§ To do: The entries below are to be repeated exactly as they stand.

§ Information:
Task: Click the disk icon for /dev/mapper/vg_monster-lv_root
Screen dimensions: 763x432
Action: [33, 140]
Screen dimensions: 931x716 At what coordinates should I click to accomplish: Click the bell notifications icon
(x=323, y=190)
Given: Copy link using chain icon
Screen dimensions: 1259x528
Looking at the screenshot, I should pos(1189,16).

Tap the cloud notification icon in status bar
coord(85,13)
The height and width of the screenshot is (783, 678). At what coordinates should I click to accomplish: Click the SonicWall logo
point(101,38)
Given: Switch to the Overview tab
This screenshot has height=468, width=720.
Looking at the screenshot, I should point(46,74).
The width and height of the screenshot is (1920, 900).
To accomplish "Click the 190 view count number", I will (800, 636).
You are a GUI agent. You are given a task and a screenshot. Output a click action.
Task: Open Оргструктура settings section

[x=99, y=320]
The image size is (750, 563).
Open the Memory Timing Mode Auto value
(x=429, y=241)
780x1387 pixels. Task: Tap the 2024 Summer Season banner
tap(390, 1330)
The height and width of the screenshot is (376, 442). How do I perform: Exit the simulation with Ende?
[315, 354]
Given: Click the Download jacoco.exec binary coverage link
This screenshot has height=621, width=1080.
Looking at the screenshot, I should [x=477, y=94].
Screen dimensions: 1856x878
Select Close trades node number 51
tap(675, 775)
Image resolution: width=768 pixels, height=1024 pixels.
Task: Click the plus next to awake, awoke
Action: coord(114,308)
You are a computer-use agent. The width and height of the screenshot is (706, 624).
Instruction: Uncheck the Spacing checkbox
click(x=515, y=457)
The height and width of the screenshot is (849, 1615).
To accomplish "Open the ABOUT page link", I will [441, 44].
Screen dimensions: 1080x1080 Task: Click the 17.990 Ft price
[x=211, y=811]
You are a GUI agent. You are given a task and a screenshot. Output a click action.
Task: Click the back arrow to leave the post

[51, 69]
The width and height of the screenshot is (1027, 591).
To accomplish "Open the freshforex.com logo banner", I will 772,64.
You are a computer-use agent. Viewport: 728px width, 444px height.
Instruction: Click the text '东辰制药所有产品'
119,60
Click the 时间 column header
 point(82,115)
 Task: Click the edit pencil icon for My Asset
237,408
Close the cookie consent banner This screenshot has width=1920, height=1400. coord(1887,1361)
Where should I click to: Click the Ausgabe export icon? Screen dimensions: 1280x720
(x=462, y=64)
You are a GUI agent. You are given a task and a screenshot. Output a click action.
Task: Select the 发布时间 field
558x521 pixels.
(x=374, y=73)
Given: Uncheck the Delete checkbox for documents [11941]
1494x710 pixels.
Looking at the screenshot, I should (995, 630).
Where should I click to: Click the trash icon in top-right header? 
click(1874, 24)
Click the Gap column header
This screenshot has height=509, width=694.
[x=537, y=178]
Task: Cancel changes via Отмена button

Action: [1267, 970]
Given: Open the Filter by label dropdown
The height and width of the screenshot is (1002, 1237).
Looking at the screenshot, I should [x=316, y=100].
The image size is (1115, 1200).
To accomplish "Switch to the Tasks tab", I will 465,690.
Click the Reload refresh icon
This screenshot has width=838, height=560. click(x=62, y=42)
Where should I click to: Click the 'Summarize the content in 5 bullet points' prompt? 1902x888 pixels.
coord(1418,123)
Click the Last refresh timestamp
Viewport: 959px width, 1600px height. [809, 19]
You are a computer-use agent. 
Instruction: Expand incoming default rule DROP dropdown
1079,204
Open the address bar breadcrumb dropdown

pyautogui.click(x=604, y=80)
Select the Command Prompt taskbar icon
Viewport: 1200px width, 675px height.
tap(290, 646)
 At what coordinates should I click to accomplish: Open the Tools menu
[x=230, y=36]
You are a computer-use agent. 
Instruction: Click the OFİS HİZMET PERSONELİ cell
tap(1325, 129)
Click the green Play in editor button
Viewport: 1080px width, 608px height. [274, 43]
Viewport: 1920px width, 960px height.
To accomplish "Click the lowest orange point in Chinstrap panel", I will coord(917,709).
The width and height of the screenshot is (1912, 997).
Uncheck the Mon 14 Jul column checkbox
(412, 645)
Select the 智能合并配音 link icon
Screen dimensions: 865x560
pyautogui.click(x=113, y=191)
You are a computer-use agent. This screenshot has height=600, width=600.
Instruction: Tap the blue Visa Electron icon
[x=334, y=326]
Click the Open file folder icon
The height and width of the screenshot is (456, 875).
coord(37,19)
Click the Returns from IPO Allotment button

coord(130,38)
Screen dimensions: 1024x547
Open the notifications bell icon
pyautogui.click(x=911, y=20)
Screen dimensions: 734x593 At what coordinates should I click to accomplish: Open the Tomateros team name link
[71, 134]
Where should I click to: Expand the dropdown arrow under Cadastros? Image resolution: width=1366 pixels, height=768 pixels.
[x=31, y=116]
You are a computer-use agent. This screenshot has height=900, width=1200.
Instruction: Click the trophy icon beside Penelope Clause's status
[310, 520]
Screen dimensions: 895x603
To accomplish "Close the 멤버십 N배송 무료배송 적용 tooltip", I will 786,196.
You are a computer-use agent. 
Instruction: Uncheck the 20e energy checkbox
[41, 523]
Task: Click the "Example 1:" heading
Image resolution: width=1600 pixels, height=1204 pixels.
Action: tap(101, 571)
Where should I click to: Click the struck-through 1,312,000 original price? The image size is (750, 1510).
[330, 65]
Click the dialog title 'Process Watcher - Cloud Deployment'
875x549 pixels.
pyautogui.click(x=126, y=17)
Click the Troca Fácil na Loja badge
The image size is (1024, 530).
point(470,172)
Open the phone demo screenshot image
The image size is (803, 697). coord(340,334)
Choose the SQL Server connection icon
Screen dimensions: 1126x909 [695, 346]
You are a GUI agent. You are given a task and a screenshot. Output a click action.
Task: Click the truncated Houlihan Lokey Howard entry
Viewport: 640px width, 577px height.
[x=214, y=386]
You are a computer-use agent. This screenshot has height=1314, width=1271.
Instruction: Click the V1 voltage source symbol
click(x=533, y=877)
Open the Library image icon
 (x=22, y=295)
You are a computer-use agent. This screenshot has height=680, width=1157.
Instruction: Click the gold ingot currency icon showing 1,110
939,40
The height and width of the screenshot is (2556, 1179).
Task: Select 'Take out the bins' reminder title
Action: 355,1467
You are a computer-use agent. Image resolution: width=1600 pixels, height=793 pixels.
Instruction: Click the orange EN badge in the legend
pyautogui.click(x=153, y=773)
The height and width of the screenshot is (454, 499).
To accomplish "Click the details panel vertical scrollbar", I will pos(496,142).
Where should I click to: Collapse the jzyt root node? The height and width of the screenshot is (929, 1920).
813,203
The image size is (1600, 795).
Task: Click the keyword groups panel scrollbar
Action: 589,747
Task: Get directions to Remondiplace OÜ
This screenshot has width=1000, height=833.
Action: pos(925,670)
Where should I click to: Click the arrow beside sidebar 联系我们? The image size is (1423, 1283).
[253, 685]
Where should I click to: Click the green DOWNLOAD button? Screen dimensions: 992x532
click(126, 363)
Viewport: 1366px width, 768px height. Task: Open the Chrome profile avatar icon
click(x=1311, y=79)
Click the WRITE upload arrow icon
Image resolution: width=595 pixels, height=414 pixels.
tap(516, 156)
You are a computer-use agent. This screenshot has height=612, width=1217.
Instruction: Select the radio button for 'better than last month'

§ Solution to this problem:
Task: Click the disk icon for /dev/mapper/vg_monster-lv_root
Screen dimensions: 763x432
Action: [33, 140]
Screen dimensions: 931x716 At what coordinates should I click to accomplish: Click the bell notifications icon
(x=323, y=190)
Given: Copy link using chain icon
Screen dimensions: 1259x528
Looking at the screenshot, I should pos(1189,16).

Tap the cloud notification icon in status bar
coord(85,13)
The height and width of the screenshot is (783, 678). At what coordinates should I click to accomplish: Click the SonicWall logo
point(101,38)
Given: Switch to the Overview tab
This screenshot has height=468, width=720.
Looking at the screenshot, I should point(46,74).
The width and height of the screenshot is (1920, 900).
To accomplish "Click the 190 view count number", I will (800, 636).
You are a GUI agent. You are given a task and a screenshot. Output a click action.
Task: Open Оргструктура settings section

[x=99, y=320]
The image size is (750, 563).
Open the Memory Timing Mode Auto value
(x=429, y=241)
780x1387 pixels. Task: Tap the 2024 Summer Season banner
tap(390, 1330)
The height and width of the screenshot is (376, 442). How do I perform: Exit the simulation with Ende?
[315, 354]
Given: Click the Download jacoco.exec binary coverage link
This screenshot has height=621, width=1080.
Looking at the screenshot, I should [x=477, y=94].
Screen dimensions: 1856x878
Select Close trades node number 51
tap(675, 775)
Image resolution: width=768 pixels, height=1024 pixels.
Task: Click the plus next to awake, awoke
Action: coord(114,308)
You are a computer-use agent. The width and height of the screenshot is (706, 624).
Instruction: Uncheck the Spacing checkbox
click(x=515, y=457)
The height and width of the screenshot is (849, 1615).
To accomplish "Open the ABOUT page link", I will [441, 44].
Screen dimensions: 1080x1080 Task: Click the 17.990 Ft price
[x=211, y=811]
You are a GUI agent. You are given a task and a screenshot. Output a click action.
Task: Click the back arrow to leave the post

[51, 69]
The width and height of the screenshot is (1027, 591).
To accomplish "Open the freshforex.com logo banner", I will 772,64.
You are a computer-use agent. Viewport: 728px width, 444px height.
Instruction: Click the text '东辰制药所有产品'
119,60
Click the 时间 column header
 point(82,115)
 Task: Click the edit pencil icon for My Asset
237,408
Close the cookie consent banner This screenshot has width=1920, height=1400. coord(1887,1361)
Where should I click to: Click the Ausgabe export icon? Screen dimensions: 1280x720
(x=462, y=64)
You are a GUI agent. You are given a task and a screenshot. Output a click action.
Task: Select the 发布时间 field
558x521 pixels.
(x=374, y=73)
Given: Uncheck the Delete checkbox for documents [11941]
1494x710 pixels.
Looking at the screenshot, I should (995, 630).
Where should I click to: Click the trash icon in top-right header? 
click(1874, 24)
Click the Gap column header
This screenshot has height=509, width=694.
[x=537, y=178]
Task: Cancel changes via Отмена button

Action: [1267, 970]
Given: Open the Filter by label dropdown
The height and width of the screenshot is (1002, 1237).
Looking at the screenshot, I should [x=316, y=100].
The image size is (1115, 1200).
To accomplish "Switch to the Tasks tab", I will 465,690.
Click the Reload refresh icon
This screenshot has width=838, height=560. click(x=62, y=42)
Where should I click to: Click the 'Summarize the content in 5 bullet points' prompt? 1902x888 pixels.
coord(1418,123)
Click the Last refresh timestamp
Viewport: 959px width, 1600px height. [809, 19]
You are a computer-use agent. 
Instruction: Expand incoming default rule DROP dropdown
1079,204
Open the address bar breadcrumb dropdown

pyautogui.click(x=604, y=80)
Select the Command Prompt taskbar icon
Viewport: 1200px width, 675px height.
tap(290, 646)
 At what coordinates should I click to accomplish: Open the Tools menu
[x=230, y=36]
You are a computer-use agent. 
Instruction: Click the OFİS HİZMET PERSONELİ cell
tap(1325, 129)
Click the green Play in editor button
Viewport: 1080px width, 608px height. [274, 43]
Viewport: 1920px width, 960px height.
To accomplish "Click the lowest orange point in Chinstrap panel", I will coord(917,709).
The width and height of the screenshot is (1912, 997).
Uncheck the Mon 14 Jul column checkbox
(412, 645)
Select the 智能合并配音 link icon
Screen dimensions: 865x560
pyautogui.click(x=113, y=191)
You are a computer-use agent. This screenshot has height=600, width=600.
Instruction: Tap the blue Visa Electron icon
[x=334, y=326]
Click the Open file folder icon
The height and width of the screenshot is (456, 875).
coord(37,19)
Click the Returns from IPO Allotment button

coord(130,38)
Screen dimensions: 1024x547
Open the notifications bell icon
pyautogui.click(x=911, y=20)
Screen dimensions: 734x593 At what coordinates should I click to accomplish: Open the Tomateros team name link
[71, 134]
Where should I click to: Expand the dropdown arrow under Cadastros? Image resolution: width=1366 pixels, height=768 pixels.
[x=31, y=116]
You are a computer-use agent. This screenshot has height=900, width=1200.
Instruction: Click the trophy icon beside Penelope Clause's status
[310, 520]
Screen dimensions: 895x603
To accomplish "Close the 멤버십 N배송 무료배송 적용 tooltip", I will 786,196.
You are a computer-use agent. 
Instruction: Uncheck the 20e energy checkbox
[41, 523]
Task: Click the "Example 1:" heading
Image resolution: width=1600 pixels, height=1204 pixels.
Action: tap(101, 571)
Where should I click to: Click the struck-through 1,312,000 original price? The image size is (750, 1510).
[330, 65]
Click the dialog title 'Process Watcher - Cloud Deployment'
875x549 pixels.
pyautogui.click(x=126, y=17)
Click the Troca Fácil na Loja badge
The image size is (1024, 530).
point(470,172)
Open the phone demo screenshot image
The image size is (803, 697). coord(340,334)
Choose the SQL Server connection icon
Screen dimensions: 1126x909 [695, 346]
You are a GUI agent. You are given a task and a screenshot. Output a click action.
Task: Click the truncated Houlihan Lokey Howard entry
Viewport: 640px width, 577px height.
[x=214, y=386]
You are a computer-use agent. This screenshot has height=1314, width=1271.
Instruction: Click the V1 voltage source symbol
click(x=533, y=877)
Open the Library image icon
 (x=22, y=295)
You are a computer-use agent. This screenshot has height=680, width=1157.
Instruction: Click the gold ingot currency icon showing 1,110
939,40
The height and width of the screenshot is (2556, 1179).
Task: Select 'Take out the bins' reminder title
Action: 355,1467
You are a computer-use agent. Image resolution: width=1600 pixels, height=793 pixels.
Instruction: Click the orange EN badge in the legend
pyautogui.click(x=153, y=773)
The height and width of the screenshot is (454, 499).
To accomplish "Click the details panel vertical scrollbar", I will pos(496,142).
Where should I click to: Collapse the jzyt root node? The height and width of the screenshot is (929, 1920).
813,203
The image size is (1600, 795).
Task: Click the keyword groups panel scrollbar
Action: 589,747
Task: Get directions to Remondiplace OÜ
This screenshot has width=1000, height=833.
Action: pos(925,670)
Where should I click to: Click the arrow beside sidebar 联系我们? The image size is (1423, 1283).
[253, 685]
Where should I click to: Click the green DOWNLOAD button? Screen dimensions: 992x532
click(126, 363)
Viewport: 1366px width, 768px height. Task: Open the Chrome profile avatar icon
click(x=1311, y=79)
Click the WRITE upload arrow icon
Image resolution: width=595 pixels, height=414 pixels.
tap(516, 156)
You are a computer-use agent. This screenshot has height=612, width=1217.
Instruction: Select the radio button for 'better than last month'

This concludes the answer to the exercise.